Wall incorporation of the β-1,3-glucan cross-linking protein Pir1 in the human pathogen Candida albicans is facilitated by the presence of two or more Pir repeat units.

The Pir1 protein in the prevalent pathogenic yeast Candidaalbicans has been hypothesized to be important for cellular integrity by crosslinking cell wall β-1,3-glucans. However, recent studies with deletion mutants have reported contrasting results concerning its actual importance for wall integrity. Here, we present functional characterization of the two members of the Pir family (Pir1 and Pir32) as well as protein structure modeling and mutagenesis studies to elucidate how Pir1, the most important family member, is incorporated into the cell wall.
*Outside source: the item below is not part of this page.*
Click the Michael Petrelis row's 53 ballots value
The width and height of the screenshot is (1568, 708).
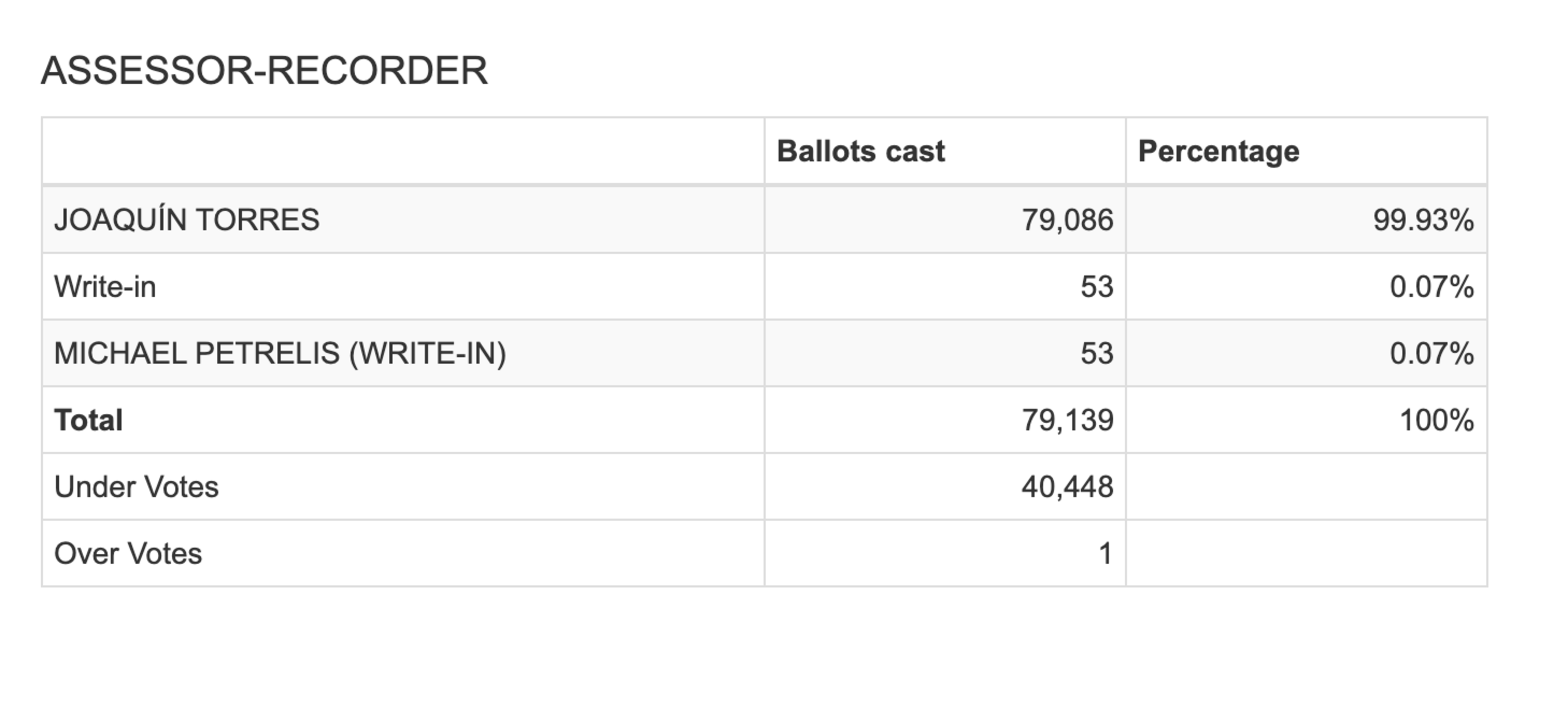point(1097,354)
Our data show that Pir1 indeed is involved in β-1,3-glucan binding but its gene deletion did not affect cellular fitness. 3D structure modeling predicts that Pir1 has a core predominantly comprised of antiparallel β-sheets, surrounded by a large loop containing a variable number of canonical Pir repeat units. Mutagenesis studies indicate that two repeat units are required and sufficient for Pir1 surface localization, wall incorporation, and Pir1-mediated glucan binding. Altogether, our work provides novel mechanistic insights into Pir1 wall incorporation and functioning, and supports its proposed role as cell wall glucan crosslinker. At the same time, C. albicans also may have acquired alternative means to ascertain cell wall robustness.